The end of the dream is nigh. On Sunday, Moscow brokered a deal according to which the key, Kurdish-dominated border towns of Manbij and Kobane go back under the control of Damascus. So Turkish forces will have to back off, otherwise, they will be directly facing the Syrian Arab Army. The game-changing deal should be interpreted as the first step towards the whole of northeast Syria eventually reverting to state control.

The geopolitical bottom line does expose a serious rift within the Ankara agreement. Tehran and Moscow – not to mention Damascus – will not accept Turkish occupation of nearly a quarter of sovereign, energy-rich Syrian territory, replacing what was a de facto American occupation. Diplomats confirm Putin has repeatedly emphasized to Erdogan the imperative of Syrian territorial integrity. SANA’s Syrian news agency slammed Peace Spring as “an act of aggression.”

Which brings us to Idlib. Idlib is a poor, rural province crammed with ultra-hardcore Salafi jihadis – most linked in myriad levels with successive incarnations of Jabhat al-Nusra, or al-Qaeda in Syria. Eventually, Damascus, backed by Russian airpower, will clear what is in effect the Idlib cauldron, generating an extra wave of refugees. As much as he’s investing in his Syrian Kurdistan safe zone, what Erdogan is trying to prevent is an extra exodus of potentially 3.5 million mostly hardcore Sunnis to Turkey.

SET OF TASKS
**A)** Shorten the paragraph of the passage on Turkey and Syria that begins "The end of the dream is nigh," keeping its main facts.
**B)** Pick up the passage on Turkey and Syria after its last sentence and carry it on.
The entries that follow have no connection to the passage.

LISTED ENTRIES
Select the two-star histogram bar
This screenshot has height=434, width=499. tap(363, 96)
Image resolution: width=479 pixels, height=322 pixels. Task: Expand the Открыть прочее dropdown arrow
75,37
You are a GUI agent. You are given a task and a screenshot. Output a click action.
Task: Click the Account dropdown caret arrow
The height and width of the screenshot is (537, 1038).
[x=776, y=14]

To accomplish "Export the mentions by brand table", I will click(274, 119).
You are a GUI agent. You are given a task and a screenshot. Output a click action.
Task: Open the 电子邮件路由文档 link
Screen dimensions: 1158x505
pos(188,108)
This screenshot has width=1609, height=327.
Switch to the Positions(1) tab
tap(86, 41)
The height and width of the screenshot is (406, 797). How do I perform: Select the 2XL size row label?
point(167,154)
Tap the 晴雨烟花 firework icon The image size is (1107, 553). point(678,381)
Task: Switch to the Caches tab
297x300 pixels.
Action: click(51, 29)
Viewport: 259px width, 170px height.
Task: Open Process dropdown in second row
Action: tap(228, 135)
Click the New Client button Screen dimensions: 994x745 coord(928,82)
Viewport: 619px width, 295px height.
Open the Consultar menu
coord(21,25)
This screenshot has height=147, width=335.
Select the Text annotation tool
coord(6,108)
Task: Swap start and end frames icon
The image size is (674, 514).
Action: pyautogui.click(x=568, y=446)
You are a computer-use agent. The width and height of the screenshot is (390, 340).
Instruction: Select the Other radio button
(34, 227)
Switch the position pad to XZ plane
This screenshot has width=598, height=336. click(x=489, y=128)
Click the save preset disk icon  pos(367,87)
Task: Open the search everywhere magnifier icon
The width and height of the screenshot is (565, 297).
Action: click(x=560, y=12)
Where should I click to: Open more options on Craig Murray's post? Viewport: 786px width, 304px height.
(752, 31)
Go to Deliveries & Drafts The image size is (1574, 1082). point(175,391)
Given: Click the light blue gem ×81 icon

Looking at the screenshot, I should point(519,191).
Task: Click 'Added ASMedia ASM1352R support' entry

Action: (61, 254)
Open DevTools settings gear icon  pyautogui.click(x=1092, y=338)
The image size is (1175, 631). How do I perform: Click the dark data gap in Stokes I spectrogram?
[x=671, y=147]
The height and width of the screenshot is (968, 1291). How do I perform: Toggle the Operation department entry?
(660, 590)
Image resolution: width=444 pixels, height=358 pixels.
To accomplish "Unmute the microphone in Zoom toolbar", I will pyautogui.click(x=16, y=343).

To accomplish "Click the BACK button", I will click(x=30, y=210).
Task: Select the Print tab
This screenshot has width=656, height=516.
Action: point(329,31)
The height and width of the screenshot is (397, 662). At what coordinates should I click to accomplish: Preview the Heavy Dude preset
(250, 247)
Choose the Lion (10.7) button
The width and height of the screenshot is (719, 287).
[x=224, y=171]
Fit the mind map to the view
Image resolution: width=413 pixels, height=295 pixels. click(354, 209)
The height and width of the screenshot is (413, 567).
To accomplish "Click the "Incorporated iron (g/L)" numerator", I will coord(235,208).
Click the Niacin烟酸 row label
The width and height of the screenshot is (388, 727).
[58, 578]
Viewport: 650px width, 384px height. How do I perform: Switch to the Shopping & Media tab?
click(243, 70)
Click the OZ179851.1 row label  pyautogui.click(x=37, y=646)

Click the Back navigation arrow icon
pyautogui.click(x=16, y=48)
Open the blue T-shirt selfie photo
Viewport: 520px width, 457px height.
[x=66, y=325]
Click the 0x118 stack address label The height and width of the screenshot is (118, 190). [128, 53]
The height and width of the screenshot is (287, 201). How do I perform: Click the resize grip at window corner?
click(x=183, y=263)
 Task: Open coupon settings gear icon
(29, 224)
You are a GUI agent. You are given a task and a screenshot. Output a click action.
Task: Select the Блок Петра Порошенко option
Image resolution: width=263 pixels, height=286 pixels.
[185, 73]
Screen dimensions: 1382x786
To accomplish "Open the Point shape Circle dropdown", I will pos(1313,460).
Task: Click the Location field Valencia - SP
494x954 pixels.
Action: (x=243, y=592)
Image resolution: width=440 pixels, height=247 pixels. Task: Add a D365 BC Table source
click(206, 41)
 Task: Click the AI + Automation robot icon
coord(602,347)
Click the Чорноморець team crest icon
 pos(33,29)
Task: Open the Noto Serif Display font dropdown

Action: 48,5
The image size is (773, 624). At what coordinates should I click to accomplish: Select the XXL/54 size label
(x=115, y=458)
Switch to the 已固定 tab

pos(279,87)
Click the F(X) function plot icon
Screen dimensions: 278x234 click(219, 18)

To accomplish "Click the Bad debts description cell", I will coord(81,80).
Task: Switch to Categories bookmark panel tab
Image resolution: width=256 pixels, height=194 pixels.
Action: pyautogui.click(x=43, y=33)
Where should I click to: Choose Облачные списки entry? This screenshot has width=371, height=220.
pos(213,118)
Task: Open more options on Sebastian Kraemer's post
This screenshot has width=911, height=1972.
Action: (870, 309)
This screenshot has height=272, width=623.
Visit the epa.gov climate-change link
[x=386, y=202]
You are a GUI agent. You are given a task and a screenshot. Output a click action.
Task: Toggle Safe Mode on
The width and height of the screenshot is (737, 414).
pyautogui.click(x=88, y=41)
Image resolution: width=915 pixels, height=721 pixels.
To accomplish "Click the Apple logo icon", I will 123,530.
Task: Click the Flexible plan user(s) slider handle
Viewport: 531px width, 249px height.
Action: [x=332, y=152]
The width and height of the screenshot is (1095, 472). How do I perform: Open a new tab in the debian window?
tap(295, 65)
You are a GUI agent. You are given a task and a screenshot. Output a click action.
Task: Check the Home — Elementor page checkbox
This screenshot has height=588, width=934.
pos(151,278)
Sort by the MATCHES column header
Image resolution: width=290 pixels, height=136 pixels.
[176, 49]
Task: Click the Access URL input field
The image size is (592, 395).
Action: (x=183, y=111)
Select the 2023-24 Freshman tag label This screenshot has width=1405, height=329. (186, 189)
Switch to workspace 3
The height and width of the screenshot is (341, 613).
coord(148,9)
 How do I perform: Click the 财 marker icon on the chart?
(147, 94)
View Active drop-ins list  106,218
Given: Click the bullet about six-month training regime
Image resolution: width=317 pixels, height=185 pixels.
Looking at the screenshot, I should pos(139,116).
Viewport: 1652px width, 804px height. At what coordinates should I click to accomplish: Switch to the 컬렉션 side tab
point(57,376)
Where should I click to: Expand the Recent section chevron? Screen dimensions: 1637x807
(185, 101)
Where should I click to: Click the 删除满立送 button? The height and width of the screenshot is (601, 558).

EXERCISE RESULTS
**A)** A Sunday deal brokered by Moscow returns the Kurdish-dominated border towns of Manbij and Kobane to Damascus's control, so Turkish forces must pull back or face the Syrian Arab Army directly. The deal should be read as a first step toward all of northeast Syria reverting to state control.

**B)**
Turkish historian Cam Erimtan told me, as he argues in this essay, that it’s all about the clash between the post-Marxist “libertarian municipalism” of the Turkish-Syrian PKK/PYD/YPG/YPJ axis and the brand of Islam defended by Erdogan’s AKP party: “The heady fusion of Islamism and Turkish nationalism that has become the AKP’s hallmark and common currency in the New Turkey, results in the fact that as a social group the Kurds in Syria have now been universally identified as the enemies of Islam.” Thus, Erimtan adds, “the ‘Kurds’ have now taken the place of ‘Assad’ as providing a godless enemy that needs to be defeated next door.”

Geopolitically, the crucial point remains that Erdogan cannot afford to alienate Moscow for a series of strategic and economic reasons, ranging from the Turk Stream gas pipeline to Ankara’s interest in being an active node of the Belt & Road as well as the Eurasia Economic Union and becoming a full member of the Shanghai Cooperation Organization, all geared towards Eurasian integration.

‘Win-win’

And as Syria boils, Iraq simmers down.

Iraqi Kurdistan lives a world apart, and was not touched by the Iraqi protests, which were motivated by genuine grievances against the swamp of corrupt-to-the-core Baghdad politics. Subsequent hijacking for a specific geopolitical agenda was inevitable. The government says Iraqi security forces did not shoot at protesters. That was the work of snipers.

Gunmen in balaclavas did attack the offices of plenty of TV stations in Baghdad, destroying equipment and broadcast facilities. Additionally, Iraqi sources told me, armed groups targeted vital infrastructure, as in electricity grids and plants especially in Diwaniyah in the south. This would have plunged the whole of southern Iraq, all the way to Basra, into darkness, thus sparking more protests.

Pakistani analyst Hassan Abbas spent 12 days in Baghdad, Najaf and Karbala. He said heavily militarized police dealt with the protests, “opting for the use of force from the word go – a poor strategy.” He added: “There are 11 different law enforcement forces in Baghdad with various uniforms – coordination between them is extremely poor under normal circumstances.”

But most of all, Abbas stressed: “Many people I talked to in Karbala think this is the American response to the Iraqi tilt towards China.”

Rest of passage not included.